My name is Jimmi Sandham, I am the lead coach of Cardiff University’s boxing team. We train over 150 boxers each year. We cater for all abilities and aspirations, from those who like to have fun and keep fit to dedicated national champions.
I got into boxing at a young age, about 12 years old. I trained several times per week for many years, and competed in over 30 boxing matches. During my teens, I never considered coaching the sport.
While I was studying Philosophy and English Literature at Cardiff University, I competed for the university boxing team. I volunteered my time to coach the less experienced boxers. The year after, the boxing club offered me the chance to coach every session. As time went on, I became the lead coach of the boxing club.
To become a good coach, it is important to be willing to learn at every step of the way
Coaching is extremely rewarding. No matter the sport, you get to watch people develop skills and mind-sets that are transferable to almost every aspect of their lives. A dedicated sports person has discipline, willingness to learn, and the ability to communicate with their coaches and teammates. Sports also help develop physical and mental wellbeing. As a sports coach you will have a considerable impact on your student’s lives.
To become a good coach, you don’t necessarily need to be good at the sport in question. It helps to know the sport well, and you can learn about the sport from a theoretical perspective. Some of the best coaches were never great sportspeople. Great sports people don’t always make great coaches.
If you like a sport and you’d like to get into coaching it as a career, a great place to start would be to volunteer your time at a local club so you can learn how experienced coaches work. You can then get the requisite qualifications from the relevant national governing body. For example, I earned my boxing coaching qualifications from the Welsh Boxing association.
I don’t have a degree in anything sporting related, but they are out there. If you already know that coaching is your career choice I would recommend anything from nutrition to strength and conditioning to sports management and everything in between will add value to your CV. Alternatively, there are 13 sports related apprenticeships out there that will also expose you to the world of coaching and so much more.
To become a good coach, it is important to be willing to learn at every step of the way.

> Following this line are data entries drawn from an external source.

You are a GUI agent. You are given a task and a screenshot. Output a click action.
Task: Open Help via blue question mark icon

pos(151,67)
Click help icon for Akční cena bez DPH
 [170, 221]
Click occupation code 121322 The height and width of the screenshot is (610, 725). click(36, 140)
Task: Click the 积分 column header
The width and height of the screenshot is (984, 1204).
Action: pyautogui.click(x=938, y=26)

A coach never knows everything, and tries to improve their knowledge of the sport and coaching techniques every single day. Gaining experience by coaching regularly is important. Reading about techniques and methods is important. Learning from other sports coaches is also important. The better you become as a coach, and the more experienced you become, more doors will open. Coaches at the top levels of amateur and professional sports are paid exceptionally well.

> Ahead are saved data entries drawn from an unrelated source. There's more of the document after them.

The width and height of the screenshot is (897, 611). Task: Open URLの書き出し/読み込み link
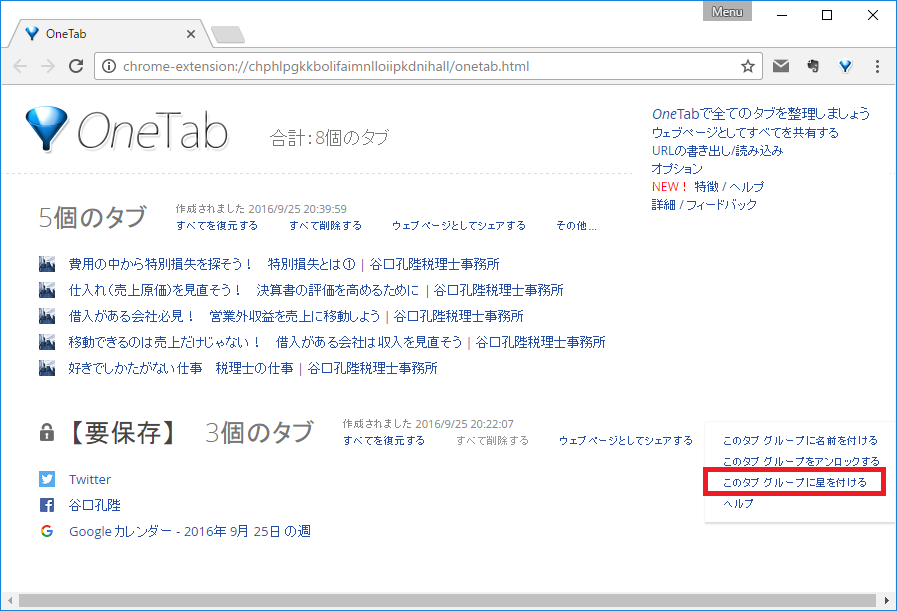(717, 151)
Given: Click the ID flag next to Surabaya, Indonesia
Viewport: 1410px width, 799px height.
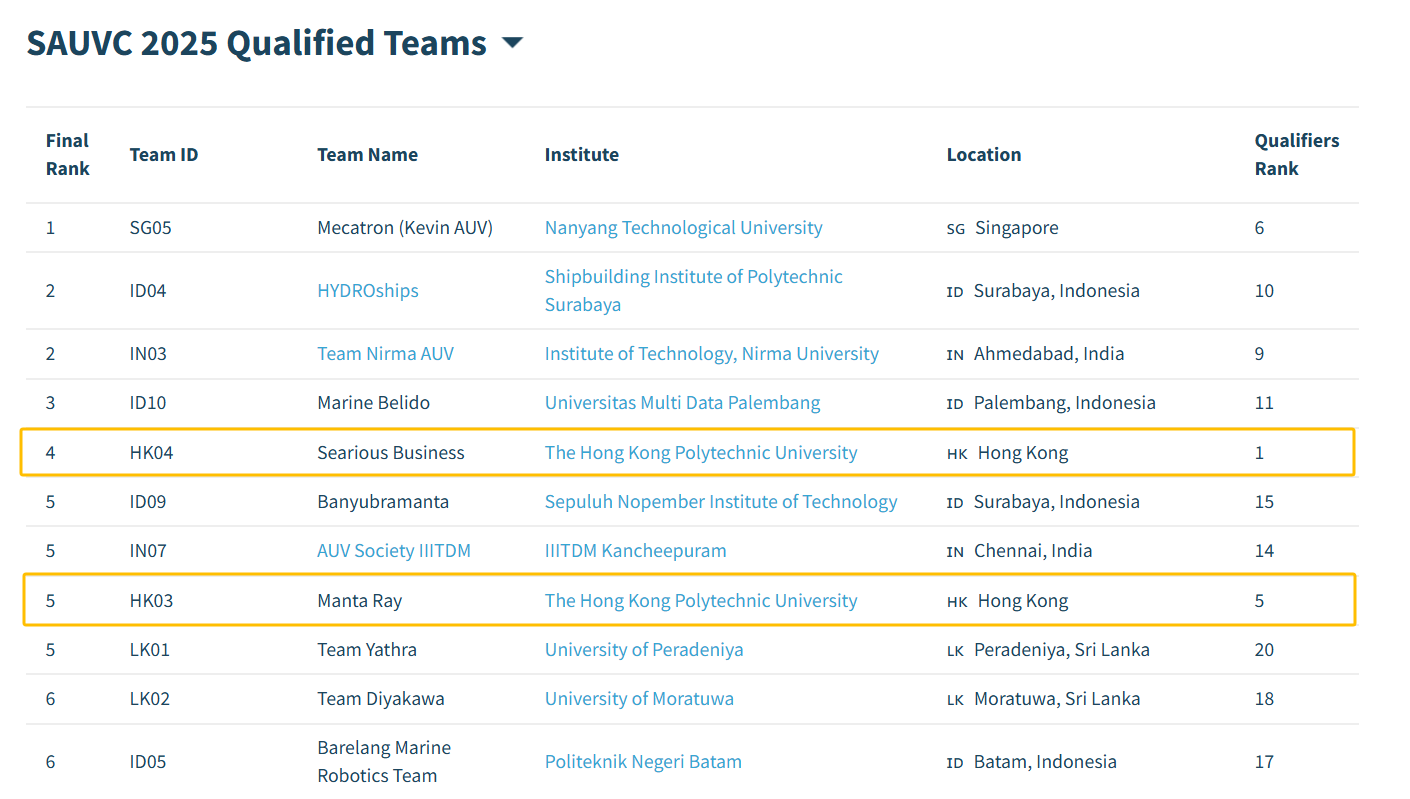Looking at the screenshot, I should tap(955, 291).
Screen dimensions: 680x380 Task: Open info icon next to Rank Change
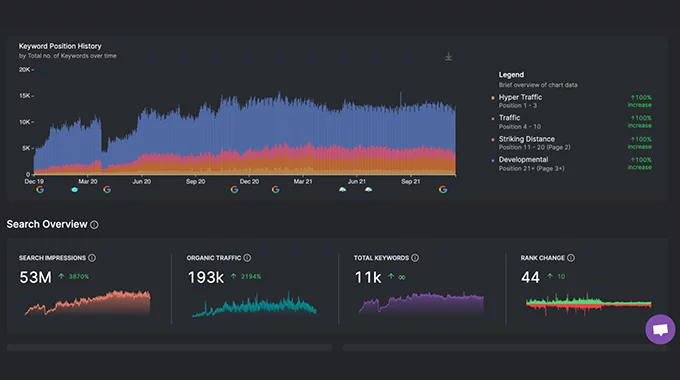pyautogui.click(x=571, y=258)
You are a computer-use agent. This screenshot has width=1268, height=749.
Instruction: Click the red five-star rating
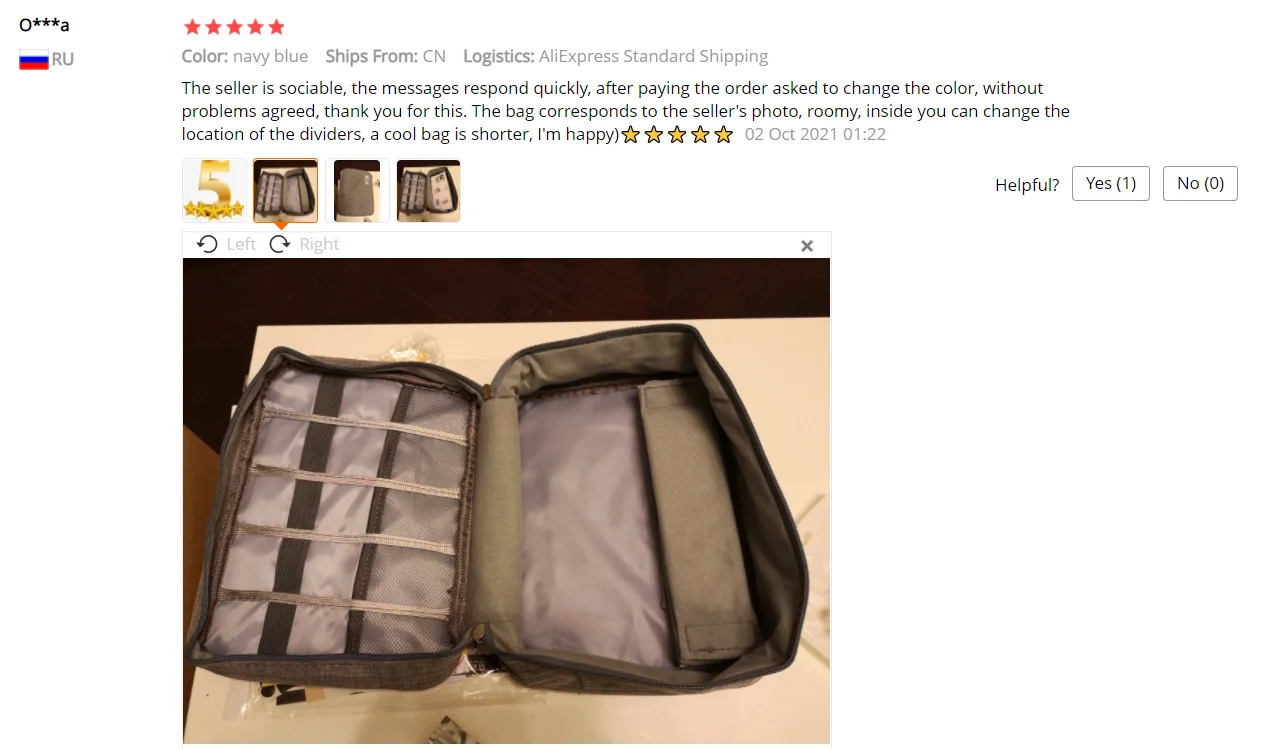point(234,27)
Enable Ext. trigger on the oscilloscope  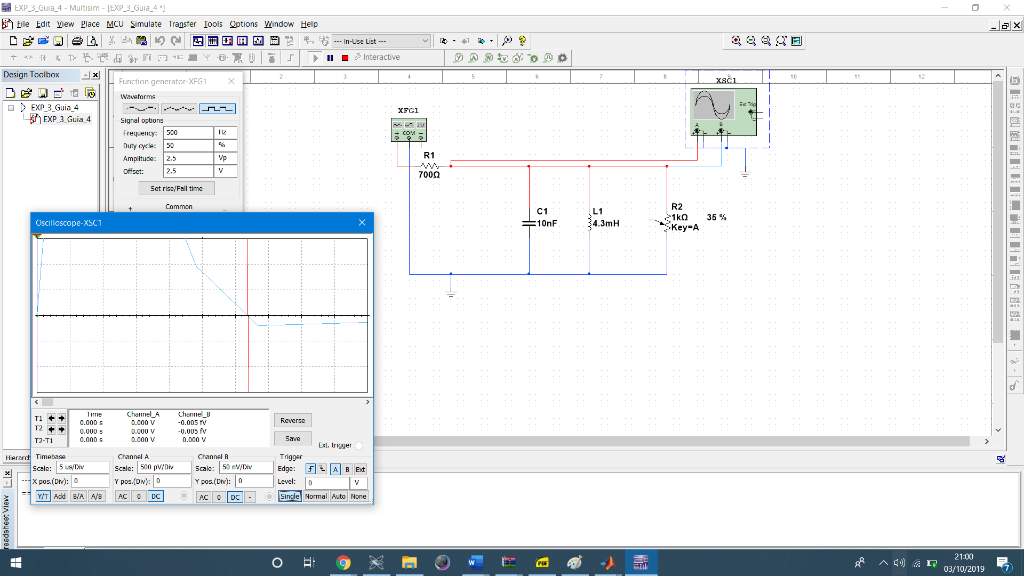pos(359,446)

So, there you have it, a quick guide to becoming a sports coach. If the reward of helping people develop and being paid well for it isn’t exciting enough, sports coaching probably isn’t for you. Read on for more information.
One challenge in being a sports coach is that there are limited paid opportunities. As it’s very rewarding, many grassroots coaches volunteer their time for free. Not all coaches manage to make a living from it. However, there are ways to earn income aside from coaching sports, for example, you could become a qualified personal trainer and help people stay fit and healthy.

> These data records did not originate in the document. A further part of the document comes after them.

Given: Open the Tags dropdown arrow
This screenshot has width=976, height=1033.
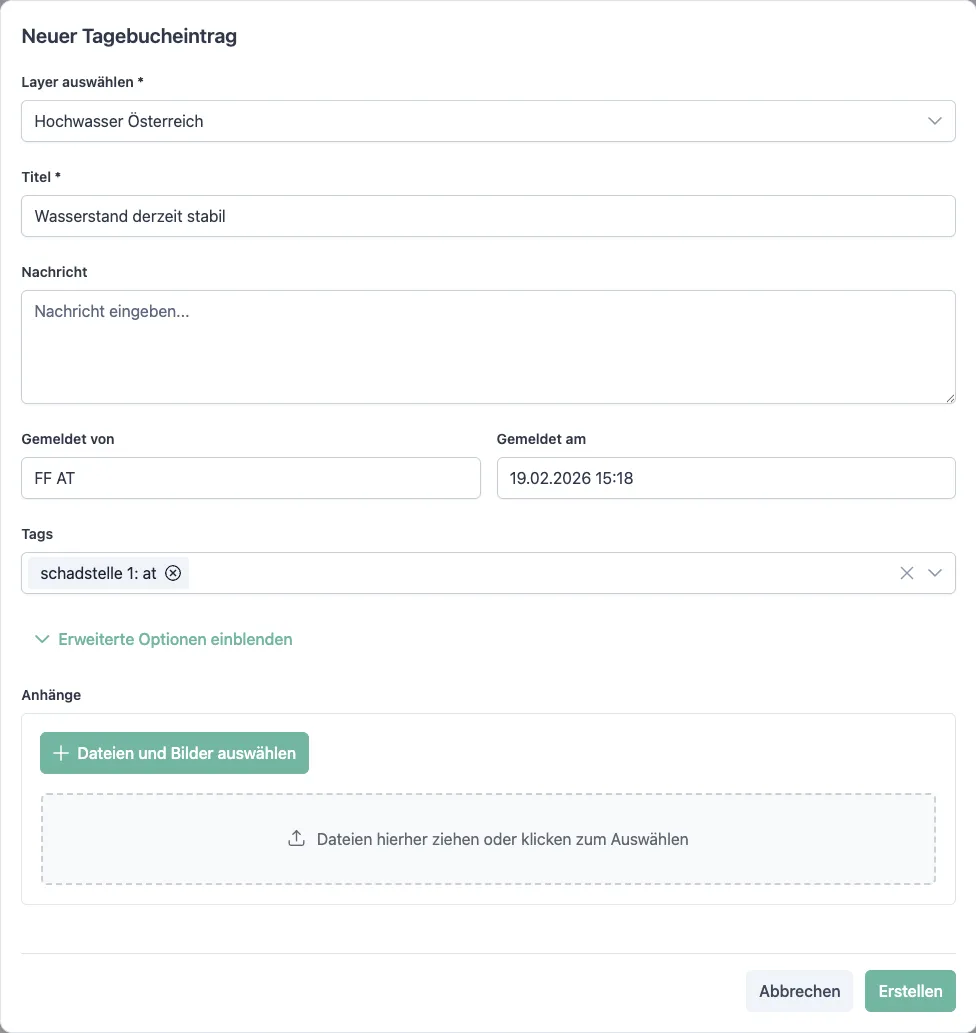Looking at the screenshot, I should pos(935,573).

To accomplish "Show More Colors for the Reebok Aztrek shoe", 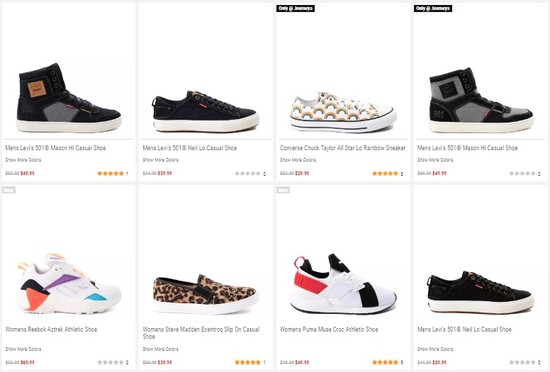I will coord(23,349).
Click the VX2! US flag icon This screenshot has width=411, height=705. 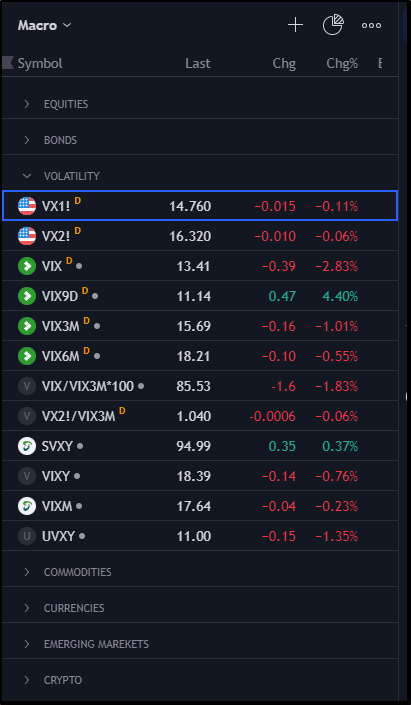(x=27, y=236)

Another challenge arises in that the hours are often variable and not usually between 9-5 working hours. The work is often seasonal too. Many sports teams train and perform early in the morning, at night, and on weekends. This means you won’t be working the standard 9-5, mon-fri hours. You’ll need good time management skills, and it means sacrificing some of your social life at times.
Despite the challenges, coaching makes me extremely happy, and I’d recommend it to everyone. For me, it certainly beats sitting at a desk all day.